In the Harvard post, PwC explicitly suggests that no board wants to be first or last, so benchmarking against peers is the way to go. This is a fear-driven, risk-averse approach by which companies design ESG metrics so they won’t lose funding or public face. 

Why is all this happening? One issue is that we are like drunks looking for car keys under the streetlamp because that’s the only place that is illuminated and that we can see. A metric that is well developed or easy to measure, even if it isn’t important or suitable to your organisation, is effectively the streetlight. 

An even bigger issue is that these early efforts are revealing our lack of consensus on the ultimate purpose of ESG efforts. Companies don’t know if they are trying to incentivise innovation to solve societal challenges or to penalise ethical failures that create negative externalities and financial risk. So they do neither, and huddle together to avert investor scrutiny.

A better approach

What would a better approach look like? Companies would not simply provide additional bonuses for meeting ‘human capital’ measures at the executive level and then hope these magically trickle down. They would instead agree that diversity is essential to its purpose and strive to meet customer, supplier and employee expectations over the long term. 

Executives could then do what they were hired to do: bring new ideas to the table, assess the risks of their actions and lead others.
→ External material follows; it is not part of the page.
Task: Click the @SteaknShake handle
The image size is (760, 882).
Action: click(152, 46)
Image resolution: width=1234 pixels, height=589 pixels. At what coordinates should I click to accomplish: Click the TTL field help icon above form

They should be asked to create plans for how their division or function can address the diversity imperative, and encouraged to compete with each other and test micro innovations. 

Division leaders could create plans to increase the diversity of employees, franchisees and suppliers; ensure that perpetuating harassment and discrimination results in meaningful penalties; and measure stakeholder satisfaction, as well as progress against quantitative targets. 

This would encourage executives to learn about diversity and apply the best ideas to the business they are responsible for. They might also recruit rank-and-file employees to contribute their ideas and effort. 

Business leaders could agree that responsible environmental stewardship is their ultimate goal. This target could be met through a combination of reduced emissions and community social and environmental goals. We don’t yet know what creative efficiencies or mitigation strategies might materialise if talented executives were incentivised to create – and held responsible for administering – solutions that meet practical demands. Executives in an organisational system set up to demand such approaches are likely to respond with the intensity we need in solving our biggest challenges. 

Identify core issues

If companies really want to incentivise ESG, they should identify a very small number of core strategic issues – one is ideal, and more than three inadvisable – that are important enough to generate both long-term financial performance and positive societal impact (known as ‘double materiality’). Executives should then be encouraged to innovate and compete to meet these imperatives. 

While it is fine to measure and evaluate interim performance, the financial rewards of such innovation should manifest in the creation of long-term shareholder value. If executives already have well-designed and long-term financial performance goals, there should be no need to introduce additional bonuses or metrics. Meanwhile, moves to dump externalities (the medical costs of opioid and tobacco addiction are great examples) on the wider society can be treated as the management failures they are, and penalised appropriately. 

It’s time for investors to stop pressuring corporations into empty box-ticking. Instead, they should recognise that the stakes are high, and commit to push companies to do what they are designed for: innovating and improving our lives.

Alison Taylor is adjunct professor at NYU Stern School of Business and executive director of its Ethical Systems research platform; Brian Harward is lead research scientist at Ethical Systems.